Although the arena proposal is politically charged, Squilla isn’t ruling out a compromise with the surrounding community which could offset their concerns. He’s repeatedly said that if the project were to move forward, there would need to be a community benefits agreement (CBA) that is codified in legislation, addressing things like rental assistance (to offset rising costs in the neighborhood from the arena), traffic control, trash and safety. (The 76ers have already proposed a $50 million investment in the form of a CBA.)

When the casino along Delaware Avenue (now Rivers Casino) was initially proposed, Squilla was still an unelected civic leader, but he remembers hearing a chorus of critics who said it would alter the fabric of the neighborhood, bringing along with it crime, traffic, and prostitution. After a long legislative process involving his predecessor, Councilman Frank DiCicco, neighborhood groups brokered a community benefits agreement with the casino operators which led to more than $10 million in donations from Rivers to fund the Penn Treaty Special Services District, a nonprofit controlled by members of the surrounding neighborhoods. As a councilman, Squilla says that the compromise has paid dividends to his district.

“The casinos had zero support whatsoever,” Squilla said. “And the casino actually became a great community partner to lift up the neighborhood. So, you know, these decisions are hard decisions.”

Of course, the arena is a project of greater magnitude, with an inordinate amount of considerations to weigh, begging the question of what Squilla’s North Star will be. “The people closest to it do have a more influential say,” Squilla says, speaking of Chinatown businesses and residents. And he’s insisted that if and when he’s ready to move forward with the project, he’ll give Chinatown at least 30 days to review the legislation before submitting it to Council.

Still, Squilla says he needs much more information before he’ll come close to making a decision — including whatever will be contained in the delayed, but highly anticipated “impact studies” being conducted by consultants hired by then-outgoing Mayor Jim Kenney, and paid for by the Sixers. The studies, looking at the economic and community effects of the arena, were supposed to become public by the end of last year, but now are expected sometime this spring.

Insiders predict those studies will be non committal, but Squilla listed a litany of concerns he’s looking to see addressed in the reports: “Is the city even able to have two arenas in the city, and both of them be able to survive and sustain themselves? What are the tax revenue gains? Is it just a swap of revenue from one location to another? Or is there actually an increase in revenue that would be generated by having two arenas? And then you have the community impacts — how are the adjoining community stakeholders impacted?”

For now, the public only has these Hamlet-like ponderings to guide development in the city, including what might be in store for the arena, thanks to councilmanic prerogative.
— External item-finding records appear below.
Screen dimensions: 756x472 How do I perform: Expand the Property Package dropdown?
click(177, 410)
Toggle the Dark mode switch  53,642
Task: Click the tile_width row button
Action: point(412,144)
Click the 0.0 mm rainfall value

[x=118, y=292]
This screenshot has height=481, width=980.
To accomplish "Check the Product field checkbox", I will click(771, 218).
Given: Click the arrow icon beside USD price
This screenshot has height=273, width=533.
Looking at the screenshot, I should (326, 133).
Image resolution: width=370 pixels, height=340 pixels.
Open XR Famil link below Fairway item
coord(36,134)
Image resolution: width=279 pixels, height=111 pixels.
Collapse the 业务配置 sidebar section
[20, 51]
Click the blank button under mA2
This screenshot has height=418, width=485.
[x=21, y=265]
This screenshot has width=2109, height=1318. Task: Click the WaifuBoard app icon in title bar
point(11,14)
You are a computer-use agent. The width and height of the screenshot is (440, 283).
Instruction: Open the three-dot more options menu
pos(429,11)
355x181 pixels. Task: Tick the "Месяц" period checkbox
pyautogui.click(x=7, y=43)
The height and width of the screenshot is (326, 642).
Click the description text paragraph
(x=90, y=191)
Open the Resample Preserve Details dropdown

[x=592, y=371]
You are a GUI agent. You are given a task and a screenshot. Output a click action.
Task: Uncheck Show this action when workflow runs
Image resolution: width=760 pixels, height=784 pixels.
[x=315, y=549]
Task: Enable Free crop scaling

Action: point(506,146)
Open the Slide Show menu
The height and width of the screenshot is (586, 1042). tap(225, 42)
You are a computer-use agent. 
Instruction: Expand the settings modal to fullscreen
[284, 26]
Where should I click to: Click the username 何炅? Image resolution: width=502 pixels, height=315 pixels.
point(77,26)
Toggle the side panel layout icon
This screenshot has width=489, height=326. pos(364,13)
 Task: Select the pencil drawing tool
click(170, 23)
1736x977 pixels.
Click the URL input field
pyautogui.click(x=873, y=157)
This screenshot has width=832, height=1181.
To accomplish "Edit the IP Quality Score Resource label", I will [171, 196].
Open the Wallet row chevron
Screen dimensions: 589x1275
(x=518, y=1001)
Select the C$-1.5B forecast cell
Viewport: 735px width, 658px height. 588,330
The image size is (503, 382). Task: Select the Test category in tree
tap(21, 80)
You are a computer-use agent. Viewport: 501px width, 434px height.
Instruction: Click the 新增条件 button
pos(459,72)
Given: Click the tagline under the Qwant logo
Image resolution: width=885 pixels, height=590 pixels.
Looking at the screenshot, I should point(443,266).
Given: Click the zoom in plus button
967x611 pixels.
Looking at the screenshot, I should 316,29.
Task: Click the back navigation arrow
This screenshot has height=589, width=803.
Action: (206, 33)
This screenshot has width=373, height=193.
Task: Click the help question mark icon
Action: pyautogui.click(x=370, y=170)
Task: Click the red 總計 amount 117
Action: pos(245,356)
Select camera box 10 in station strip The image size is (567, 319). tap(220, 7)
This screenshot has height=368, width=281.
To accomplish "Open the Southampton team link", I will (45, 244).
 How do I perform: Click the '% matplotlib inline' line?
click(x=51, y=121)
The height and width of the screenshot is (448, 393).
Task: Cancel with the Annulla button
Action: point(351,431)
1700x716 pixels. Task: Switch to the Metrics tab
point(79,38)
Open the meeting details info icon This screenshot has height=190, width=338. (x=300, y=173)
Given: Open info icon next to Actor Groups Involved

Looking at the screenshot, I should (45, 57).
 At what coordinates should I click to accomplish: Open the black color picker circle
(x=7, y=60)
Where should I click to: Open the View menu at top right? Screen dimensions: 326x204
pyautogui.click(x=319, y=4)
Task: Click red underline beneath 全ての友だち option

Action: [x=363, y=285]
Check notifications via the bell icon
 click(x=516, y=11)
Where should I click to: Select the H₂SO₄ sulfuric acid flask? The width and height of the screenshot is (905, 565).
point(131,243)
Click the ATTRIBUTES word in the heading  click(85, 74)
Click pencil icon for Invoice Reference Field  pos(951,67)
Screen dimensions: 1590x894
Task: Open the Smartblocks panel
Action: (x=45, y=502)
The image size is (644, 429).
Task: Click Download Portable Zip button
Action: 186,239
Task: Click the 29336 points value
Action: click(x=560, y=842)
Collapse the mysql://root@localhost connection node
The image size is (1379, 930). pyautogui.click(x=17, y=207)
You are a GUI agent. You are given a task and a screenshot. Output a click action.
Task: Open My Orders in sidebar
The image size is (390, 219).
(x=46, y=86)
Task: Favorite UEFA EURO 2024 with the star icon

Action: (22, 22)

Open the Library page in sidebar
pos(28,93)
But Hamlet was not ever a king. Only our district council members are.

Squilla acknowledges that the decision-making is taking longer than expected, but for now, he’s trusting the process. “I believe before the end of this year, there will be a decision whether to move forward or not,” he says.


Corrections: A previous version of this story misstated Mark Squilla’s position on Council and Nikil Saval’s position in the state legislature.